Atrua Technologies, a provider of intelligent touch controls, announced on Monday that it supplied a fingerprint recognition technology used for mobile payments on Kyocera cell phones.
The Kyocera cell phones were used in a mobile payments trial conducted by Cellular South, a privately held wireless carrier in four southeastern states in the United States. As part of the trial, which was launched in May in Tennessee and Mississippi, cell phone users were able to access payment cards using their fingerprints.
The goal of the trial is to raise awareness and adoption of mobile fingerprint touch control technology in m-commerce applications, meaning those that enable commerce on mobile devices, to make mobile payments less time consuming and more secure, according to Atrua.
According to Cellular South, 87% of testers that participated in the trial are interested in using the mobile payment technology once it's available for commercial use. Other testers found the technology convenient to use and an innovative method for making everyday payments and purchases.

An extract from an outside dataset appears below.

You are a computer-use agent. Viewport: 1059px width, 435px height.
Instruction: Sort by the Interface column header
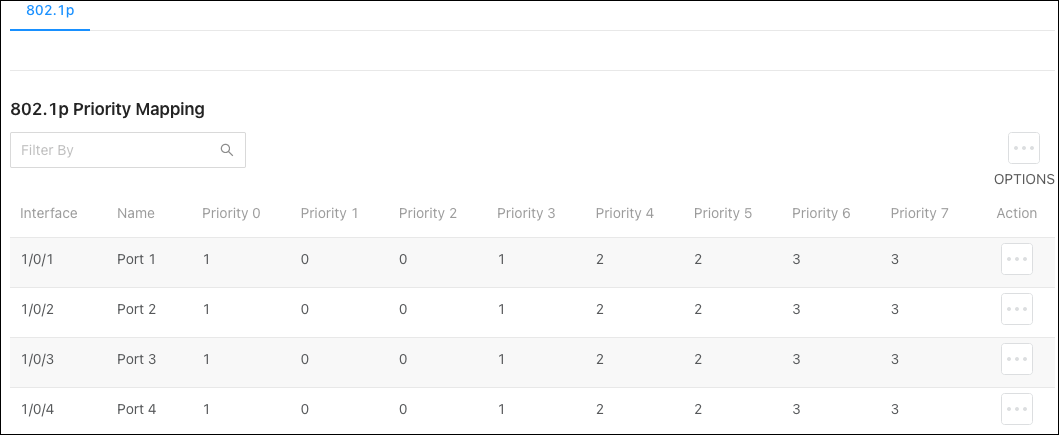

This year, 26 new fingerprint phone models have been unveiled globally, and 22 of them have Atrua's fingerprint touch control, the company said. The technology is a combination of sensor and software.

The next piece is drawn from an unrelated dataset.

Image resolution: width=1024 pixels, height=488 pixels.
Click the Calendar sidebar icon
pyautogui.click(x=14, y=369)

Atrua is demonstrating its touch control capability for mobile commerce at this week's Smartphone Summit Conference being held in conjunction with CTIA Wireless 2007 in San Francisco.
Cellular South and Atrua aren't the first to test mobile payments. Although the technology hasn't yet taken off in the United States, others are conducting similar trials to promote its adoption.
Texas-based IBC Bank on Monday tapped mFoundry for its Spotlight Mobile Banking application that will provide IBC's customers with instant access to their checking, savings, and credit card accounts. They'll be able to transfer between accounts and pay bills on their mobile devices. IBC will offer the service in English and Spanish at the beginning of next year with all of the major U.S. wireless carriers.
Last month, it was revealed that Google applied for a new patent centered on Short Message Service-based mobile payments. It's similar to PayPal's mobile payment system, which also uses SMS to complete transactions.